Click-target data
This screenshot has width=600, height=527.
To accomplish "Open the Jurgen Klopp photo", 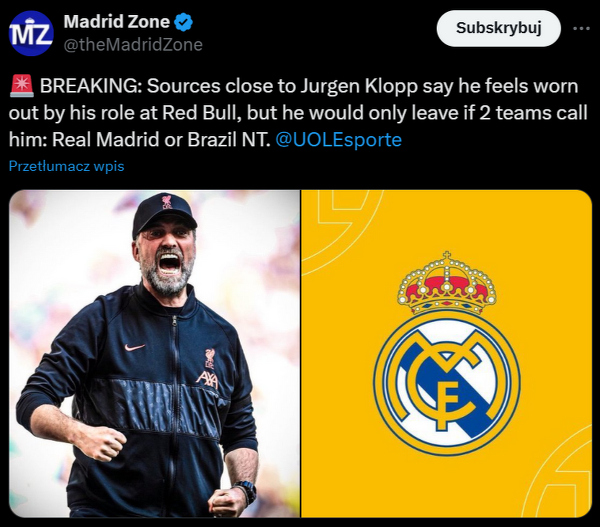I will (155, 354).
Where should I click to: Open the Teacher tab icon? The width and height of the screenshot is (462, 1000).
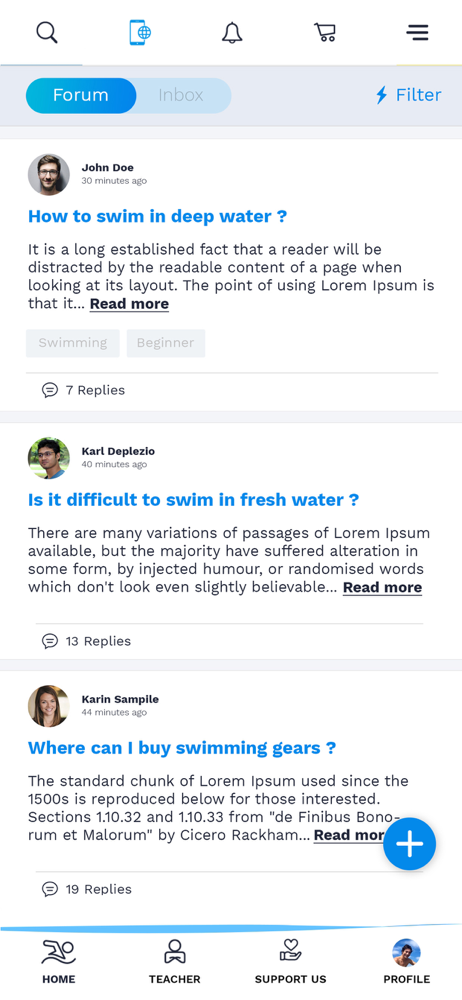pos(174,952)
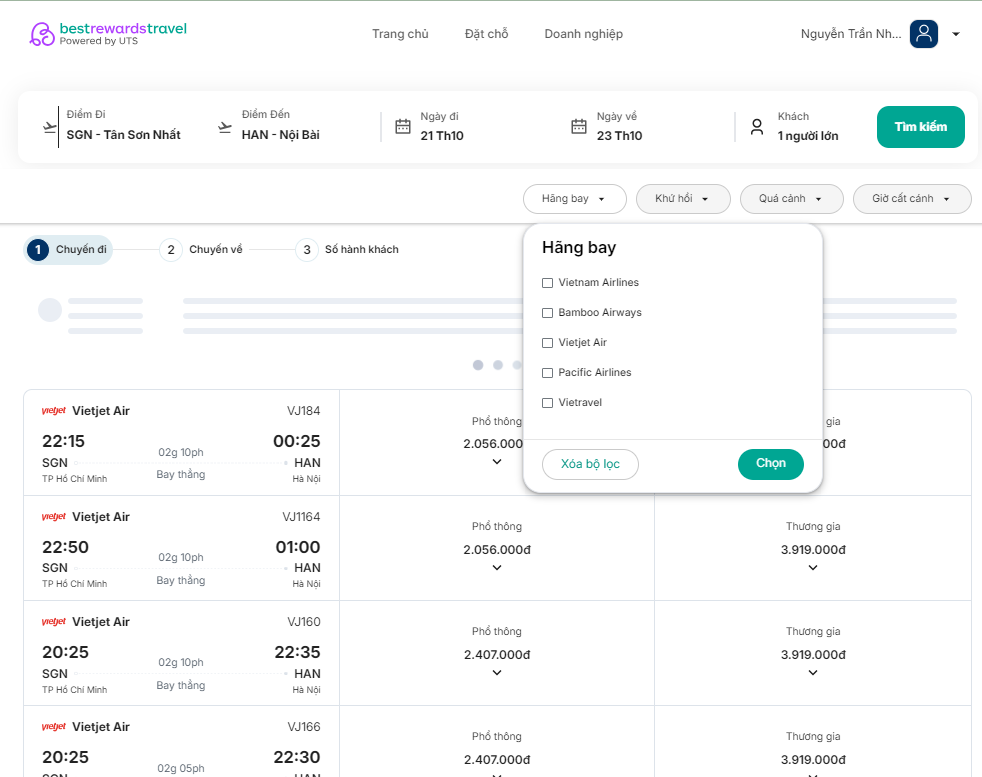This screenshot has width=982, height=777.
Task: Open the Khứ hồi dropdown
Action: pos(682,199)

Your objective:
Rewrite the rows starting at the line that contains "Where should I" and ending with the last row, changing "Teacher" to "Student" and keeping everything else the same. Leave the pictures out of your answer.

Solution:
Where should I click to: Open the Student tab icon? The width and height of the screenshot is (462, 1000).
pos(174,952)
This screenshot has width=982, height=777.
Task: Open the Khứ hồi dropdown
Action: pos(682,199)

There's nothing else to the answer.